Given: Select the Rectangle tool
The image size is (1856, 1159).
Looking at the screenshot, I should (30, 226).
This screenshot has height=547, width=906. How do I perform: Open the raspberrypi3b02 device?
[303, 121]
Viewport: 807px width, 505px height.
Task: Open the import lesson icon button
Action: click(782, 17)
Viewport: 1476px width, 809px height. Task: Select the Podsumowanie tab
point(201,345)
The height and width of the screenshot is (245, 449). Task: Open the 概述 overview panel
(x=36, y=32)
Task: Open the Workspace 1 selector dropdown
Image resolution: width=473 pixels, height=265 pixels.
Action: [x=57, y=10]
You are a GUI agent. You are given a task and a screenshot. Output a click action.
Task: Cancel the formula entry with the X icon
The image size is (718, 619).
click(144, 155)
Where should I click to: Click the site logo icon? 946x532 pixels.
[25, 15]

··········

◆ GIVEN PROBLEM
Return, without alteration, the lines from the one containing "This screenshot has" through the one containing "click(144, 155)", including both of those lines.

◆ REPLY TO THE EXERCISE
This screenshot has height=547, width=906. How do I perform: Open the raspberrypi3b02 device?
[303, 121]
Viewport: 807px width, 505px height.
Task: Open the import lesson icon button
Action: click(782, 17)
Viewport: 1476px width, 809px height. Task: Select the Podsumowanie tab
point(201,345)
The height and width of the screenshot is (245, 449). Task: Open the 概述 overview panel
(x=36, y=32)
Task: Open the Workspace 1 selector dropdown
Image resolution: width=473 pixels, height=265 pixels.
Action: [x=57, y=10]
You are a GUI agent. You are given a task and a screenshot. Output a click action.
Task: Cancel the formula entry with the X icon
The image size is (718, 619).
click(144, 155)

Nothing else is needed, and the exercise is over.